# Hands-on mobility data workshop ### 31.07.2019, Alexandra Kapp und Fabian Dinklage
## Slides https://technologiestiftung.github.io/citylab-slides/mobility-hands-on/ Notes: - During the input we will share some links for you
## Agenda - Context: Why bike-sharing data - Data collection - Data cleaning and data quality - Data Visualization - Pseudonymisation - **Data Dive:** Brainstorm Ideas - **Data Dive:** Start Analysis
## Context - **Why bike-sharing?** - Detailed mobility data for whole Berlin - (Non)-existent obligations of providers - Many possibilities: - urban planning, - businesses (e.g. mobility apps), - monitoring of compliance with city laws (e.g. prohibited parking zones) - **Data:** - trips of three bike-sharing providers for Berlin over three months period
## Use Cases What are interesting use cases, analyses and visualizations that are possible with this data?
## Procedure
## Data collection - APIs of bike-sharing providers: real-time locations of all available bikes - **Challenge 1**: Get Data from APIs - [Details on different APIs](https://lab.technologiestiftung-berlin.de/projects/bike-sharing/de/) - **Challenge 2**: Collecting all trips - Query all APIs every 4 minutes - Run script via Uberspace server with a cronjob - store data in a database (AWS RDS Postgres Database)
## Data collection
## Data Collection - **Challenge 3**: Amount of Data - With queries every 4 minutes and approx. 10.000 bikes thats: - 150.000 rows each hour - 3.500.000 rows each day - 25.000.000 rows each week
## Data Collection - **Challenge 3**: Amount of Data - After three month 20 GB storage was full - Start of daily cleaning script (again: cronjob on Uberspace): Delete all rows, were the location of the bike did not change (Reduction from 1.5 billion to 5 million rows) _
## Data Cleaning [Jupyter Notebook with cleaning code](https://github.com/technologiestiftung/bike-sharing/blob/master/src/analysis/preprocess.ipynb)
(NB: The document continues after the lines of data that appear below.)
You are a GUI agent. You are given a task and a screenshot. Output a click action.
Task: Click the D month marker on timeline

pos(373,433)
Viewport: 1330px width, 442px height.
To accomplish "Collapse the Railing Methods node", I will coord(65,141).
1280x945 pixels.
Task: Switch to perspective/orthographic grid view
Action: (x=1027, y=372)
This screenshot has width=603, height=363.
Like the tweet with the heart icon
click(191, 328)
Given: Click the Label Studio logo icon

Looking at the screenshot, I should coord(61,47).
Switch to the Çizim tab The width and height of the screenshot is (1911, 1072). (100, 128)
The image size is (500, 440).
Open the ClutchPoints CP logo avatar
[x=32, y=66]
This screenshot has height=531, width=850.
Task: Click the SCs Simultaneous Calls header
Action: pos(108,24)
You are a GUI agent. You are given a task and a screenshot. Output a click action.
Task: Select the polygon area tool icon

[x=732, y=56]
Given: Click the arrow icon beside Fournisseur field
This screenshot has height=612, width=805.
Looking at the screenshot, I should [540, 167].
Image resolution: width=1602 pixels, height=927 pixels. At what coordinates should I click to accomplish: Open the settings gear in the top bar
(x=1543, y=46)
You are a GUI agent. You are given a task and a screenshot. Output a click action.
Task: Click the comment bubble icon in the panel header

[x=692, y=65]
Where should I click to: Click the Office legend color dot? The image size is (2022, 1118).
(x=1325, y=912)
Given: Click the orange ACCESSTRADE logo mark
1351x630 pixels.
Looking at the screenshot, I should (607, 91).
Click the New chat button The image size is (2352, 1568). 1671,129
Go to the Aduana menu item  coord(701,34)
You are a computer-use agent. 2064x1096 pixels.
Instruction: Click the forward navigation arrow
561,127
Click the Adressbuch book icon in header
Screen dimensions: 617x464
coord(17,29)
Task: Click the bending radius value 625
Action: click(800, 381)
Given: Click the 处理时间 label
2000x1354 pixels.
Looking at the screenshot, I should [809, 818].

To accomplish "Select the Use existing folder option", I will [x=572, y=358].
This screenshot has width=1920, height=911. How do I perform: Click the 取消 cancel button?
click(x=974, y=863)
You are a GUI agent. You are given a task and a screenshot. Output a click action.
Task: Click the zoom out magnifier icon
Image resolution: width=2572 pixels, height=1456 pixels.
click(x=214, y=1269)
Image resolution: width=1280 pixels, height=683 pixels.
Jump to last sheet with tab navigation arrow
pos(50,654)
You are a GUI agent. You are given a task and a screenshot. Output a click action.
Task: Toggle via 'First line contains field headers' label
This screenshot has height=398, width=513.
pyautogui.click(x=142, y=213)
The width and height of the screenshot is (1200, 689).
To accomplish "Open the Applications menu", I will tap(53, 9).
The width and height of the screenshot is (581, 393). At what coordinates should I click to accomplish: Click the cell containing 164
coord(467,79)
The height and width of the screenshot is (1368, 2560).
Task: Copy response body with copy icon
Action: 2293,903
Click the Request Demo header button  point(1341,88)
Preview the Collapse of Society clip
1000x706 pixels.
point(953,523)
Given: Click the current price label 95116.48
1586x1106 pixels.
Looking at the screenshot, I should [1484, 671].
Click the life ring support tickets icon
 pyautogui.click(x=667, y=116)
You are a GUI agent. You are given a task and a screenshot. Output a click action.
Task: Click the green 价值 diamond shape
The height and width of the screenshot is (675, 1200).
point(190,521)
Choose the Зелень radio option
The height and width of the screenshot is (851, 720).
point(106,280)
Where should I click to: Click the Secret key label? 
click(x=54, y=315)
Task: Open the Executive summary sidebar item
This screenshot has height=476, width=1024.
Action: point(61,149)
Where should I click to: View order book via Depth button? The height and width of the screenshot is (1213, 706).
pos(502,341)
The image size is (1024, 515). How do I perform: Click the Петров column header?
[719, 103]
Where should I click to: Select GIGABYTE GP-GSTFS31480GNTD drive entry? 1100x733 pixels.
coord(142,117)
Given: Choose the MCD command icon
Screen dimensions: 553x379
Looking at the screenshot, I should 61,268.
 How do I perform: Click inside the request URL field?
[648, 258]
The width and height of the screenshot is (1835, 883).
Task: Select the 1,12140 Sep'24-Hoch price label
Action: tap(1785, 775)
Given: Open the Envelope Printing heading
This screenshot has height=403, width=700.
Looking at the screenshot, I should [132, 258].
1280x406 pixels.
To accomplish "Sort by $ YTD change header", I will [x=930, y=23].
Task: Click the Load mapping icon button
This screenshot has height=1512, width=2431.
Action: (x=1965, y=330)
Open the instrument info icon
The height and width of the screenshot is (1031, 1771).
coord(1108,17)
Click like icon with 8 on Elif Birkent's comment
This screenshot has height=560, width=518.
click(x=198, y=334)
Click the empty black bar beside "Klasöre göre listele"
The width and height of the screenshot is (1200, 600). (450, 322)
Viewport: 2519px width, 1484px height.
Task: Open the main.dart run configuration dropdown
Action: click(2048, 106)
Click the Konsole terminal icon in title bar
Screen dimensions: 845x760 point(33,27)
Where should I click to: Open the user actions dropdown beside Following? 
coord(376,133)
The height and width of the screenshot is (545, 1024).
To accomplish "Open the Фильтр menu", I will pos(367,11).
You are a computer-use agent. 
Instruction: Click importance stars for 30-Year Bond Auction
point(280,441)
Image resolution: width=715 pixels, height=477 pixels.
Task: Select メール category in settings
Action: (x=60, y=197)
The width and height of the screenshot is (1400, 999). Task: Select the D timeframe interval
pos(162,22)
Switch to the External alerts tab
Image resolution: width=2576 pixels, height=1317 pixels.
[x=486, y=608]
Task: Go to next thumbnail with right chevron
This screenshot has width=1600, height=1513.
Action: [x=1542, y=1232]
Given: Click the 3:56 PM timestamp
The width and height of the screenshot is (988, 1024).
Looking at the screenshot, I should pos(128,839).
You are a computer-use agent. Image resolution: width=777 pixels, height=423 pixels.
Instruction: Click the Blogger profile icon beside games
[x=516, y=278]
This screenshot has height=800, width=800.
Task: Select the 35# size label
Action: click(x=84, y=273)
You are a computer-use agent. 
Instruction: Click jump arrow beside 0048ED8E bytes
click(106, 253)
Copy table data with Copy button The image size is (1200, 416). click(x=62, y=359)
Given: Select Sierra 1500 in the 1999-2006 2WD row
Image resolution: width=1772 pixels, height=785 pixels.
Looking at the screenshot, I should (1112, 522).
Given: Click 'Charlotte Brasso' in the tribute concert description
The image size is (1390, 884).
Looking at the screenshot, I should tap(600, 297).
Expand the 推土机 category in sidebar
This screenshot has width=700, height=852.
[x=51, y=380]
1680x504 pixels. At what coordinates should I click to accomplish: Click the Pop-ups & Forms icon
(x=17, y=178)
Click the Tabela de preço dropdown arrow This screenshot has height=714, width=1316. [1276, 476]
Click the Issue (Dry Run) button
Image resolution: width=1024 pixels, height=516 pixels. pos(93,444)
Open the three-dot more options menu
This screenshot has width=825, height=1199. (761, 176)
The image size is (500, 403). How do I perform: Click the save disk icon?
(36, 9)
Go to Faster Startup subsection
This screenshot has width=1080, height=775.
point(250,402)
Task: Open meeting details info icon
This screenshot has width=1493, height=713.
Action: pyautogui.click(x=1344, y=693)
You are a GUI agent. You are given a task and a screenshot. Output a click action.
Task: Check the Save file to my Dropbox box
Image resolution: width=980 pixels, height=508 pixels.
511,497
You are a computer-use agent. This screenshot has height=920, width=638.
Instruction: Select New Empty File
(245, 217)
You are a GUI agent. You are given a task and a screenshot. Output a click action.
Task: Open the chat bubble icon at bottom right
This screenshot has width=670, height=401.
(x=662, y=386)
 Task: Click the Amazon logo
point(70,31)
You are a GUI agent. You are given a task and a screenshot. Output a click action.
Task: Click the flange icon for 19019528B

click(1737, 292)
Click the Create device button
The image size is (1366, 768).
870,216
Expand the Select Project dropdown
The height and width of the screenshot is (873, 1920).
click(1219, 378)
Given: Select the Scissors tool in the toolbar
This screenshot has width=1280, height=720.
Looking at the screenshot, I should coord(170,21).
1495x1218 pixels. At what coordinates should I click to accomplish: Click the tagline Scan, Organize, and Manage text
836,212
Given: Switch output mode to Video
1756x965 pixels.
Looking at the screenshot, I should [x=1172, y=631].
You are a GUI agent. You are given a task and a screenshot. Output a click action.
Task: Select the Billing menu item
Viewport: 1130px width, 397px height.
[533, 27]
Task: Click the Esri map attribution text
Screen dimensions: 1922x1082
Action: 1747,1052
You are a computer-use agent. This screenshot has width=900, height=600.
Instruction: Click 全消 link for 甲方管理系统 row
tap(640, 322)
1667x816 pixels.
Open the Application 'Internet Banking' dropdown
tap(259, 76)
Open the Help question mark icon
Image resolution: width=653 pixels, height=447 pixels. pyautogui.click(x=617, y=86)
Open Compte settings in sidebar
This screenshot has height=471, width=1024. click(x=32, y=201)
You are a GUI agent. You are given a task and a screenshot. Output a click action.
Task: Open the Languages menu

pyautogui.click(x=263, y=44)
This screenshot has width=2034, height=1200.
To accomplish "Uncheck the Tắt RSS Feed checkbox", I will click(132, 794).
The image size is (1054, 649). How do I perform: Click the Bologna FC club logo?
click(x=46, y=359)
## Data Cleaning: Implausible Peaks over time
## Data Cleaning: Implausible Provider
## Data Cleaning - **Raw:** 1,5 Billion rows - **After cleaning of database:** 4,9 Mio rows - **Remove data outside Berlin:** 4,8 Mio rows - **Merge locations to trips:** 2,4 Mio. trips - **Remove trips < 200 meters OR trips longer than 24 h OR trips faster than 30 km/h:** 0,5 Mio. trips - **Remove provider with implausible data:** 0,3 Mio. trips
## How to approach large datasets: - visually appealing - with good performance - in it's completeness Note: - In the next slides we dive into the process of visualizing this dataset - Now we're at the point where we're generating tons of cleaned data in our db - So how handle and visualize these in an appropriate way?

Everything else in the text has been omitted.